それから豊かな力を生かして軍備の増強を推し進め、ある日、近辺の星々に侵攻を開始しました。その軍を指揮し、軍神とも呼ばれたのがグランス。徹底した攻撃を辞さない冷徹なユーデリウスと、人望厚く情けを知るグランスに、人の評価は分かれるものですが、お二人は互いを良く知り、且つグランスがユーデリウスの人間性を補佐しました。―――彼らの進撃はやがて、わたくしの住む星に及び……憎むべき……そう、その時は「悪魔」がわたくしの前に降り立ったのです』
小さな少女は、仇を討てずに屈した。宇宙の深淵を思わせる冷気を纏い、気高くも無感情なユーデリウスに、彼女は意識を吸い込まれる。余計な殺戮はしない、そんな余裕と少女の無謀な勇気を買ったか、ユーデリウスは腹心のグランスに後始末をまかせて立ち去った。
気丈な戦災孤児を、グランスは可愛がったものだった。
彼女としても、保護者が憎い仇の片棒を担いでると知った時は、さすがに平常心ではいられなかったが、それ以上に多大な恩恵を受けて美しい乙女に成長する。

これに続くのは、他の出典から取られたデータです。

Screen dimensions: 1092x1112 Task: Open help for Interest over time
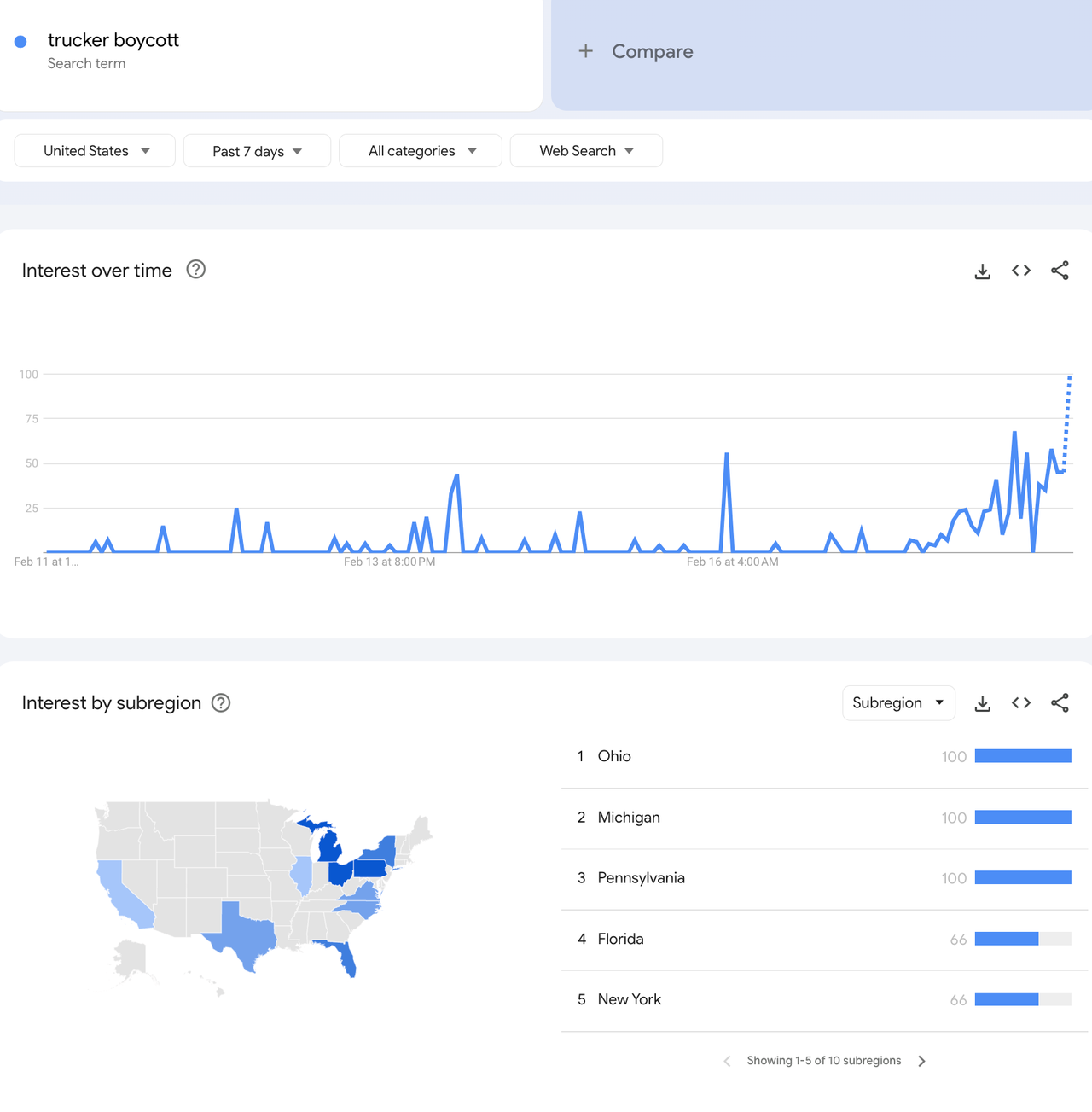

間違いなくかけがえのない存在としての愛情を抱き、これからの幸せを望もうとしたルイーザに、暗雲が立ち込めた。
ユーデリウスとの再会、そして召喚。
人としての日々の生き方は、諦めるというより得られないのだと、しかも自分が知っていたという運命に魂は慟哭した。
ユーデリウスが自分の存在を探しており、自身もそのためにある――――。
未来を予見し、人類が進むべき道標を打ち立ててゆく。二人三脚の共同作業だったが、乱れた感情を整理できないまま押し隠し、巫女はユーデリウスの小宇宙を己に投影しながら、言葉を紡いだ。
少しだけ努力したのは、殺人鬼ユーデリウスのイメージが実は異なる、と理解したことである。
領土拡張とか、流血を好むとか、ありきたりの暴君ではなく、持って生まれた使命ゆえ重責に押し潰されそうな、ともすれば繊細で影の薄い青年大公なのだ。
本人も何か苦しいのだろうが、辛さを口にすることなく淡々と宿命を賭す様は、生命を抜かれた人形にも見える。
そして―――
そして一瞬の、謝罪めいた零れる雫――――
薄れゆく儚い漣をルイーザに寄せ、親族の令嬢の手で彼の魂は肉体から解放されたが、孤高の死を見届けたルイーザは更なる呪縛を重ねた。